If you have a type to represent the lines of your CSV as a record, you can also create a new object template for each read, fill it, and store it in the graph.

CsvFormat provides a generateType method, which will generate the GCL code that defines a type matching a format. See CsvAnalysis for more information.

In case of parsing error, the exception will indicate, when appropriate, the column index (the column offset) and a the start of the offending line, in bytes from the beginning. You can then use the Explorer to connect to your application or model (started with greycat serve command) to navigate the file.

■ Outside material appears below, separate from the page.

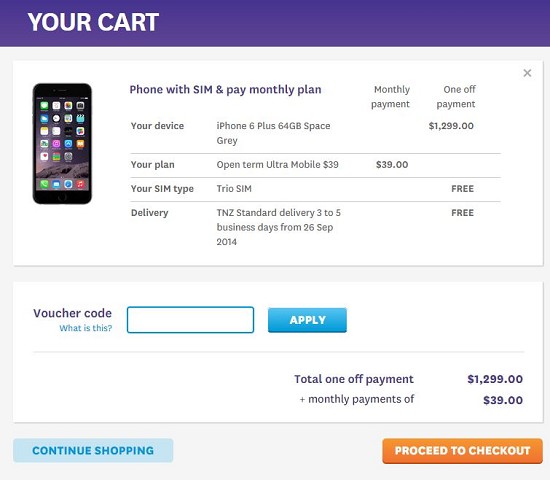Click the TNZ Standard delivery description
The image size is (550, 480).
[279, 227]
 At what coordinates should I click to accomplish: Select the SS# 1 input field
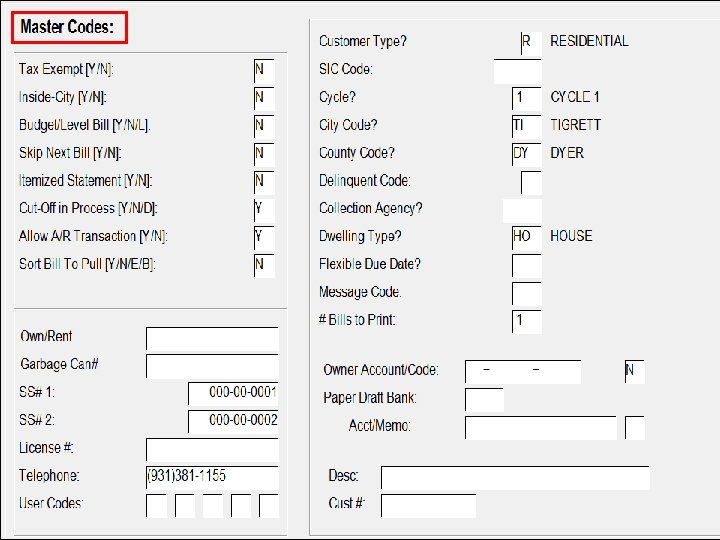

Also, this error position can be used with your operating system command or editor.

CsvWriter

The CsvWriter works quite similarly to the CsvReader, expecting the path of the file you want to write (or append to), and a definition of the internal format of the CSV file you want to produce. You can then call the write(data: any?) function to push data to the file.

In the following example, we write a CSV file which fields are separated with ‘,’ and strings delimited with ‘"’. We also specify that the third column will be of type time, and the time must be serialized in milliseconds.

fn run() {
  var format = CsvFormat {
    separator: ';',
    string_delimiter: '"',  // optional, default value
    decimal_separator: ',',
    columns: [
      CsvColumnTime{
        offset: 2,
        unit: DurationUnit::milliseconds,
      }
    ]
  };
  var writer = CsvWriter::new("./data/myFile.csv", format);
  if(writer != null) {
    writer.write(["John", "Doe", time::now(), 56]);
    writer.write(["Jane", "Doe", time::now(), 34]);
  }
}

The string_delimiter attribute of CsvFormat works as follows:

  • when set, all strings will be enclosed with the separator,
  • when not set, strings will not be enclosed, unless the field to be written requires it.
    It is required to conform to parsing rules, such as when a column separator is part of the field (if set with separator).
    In this case, the default " character is used.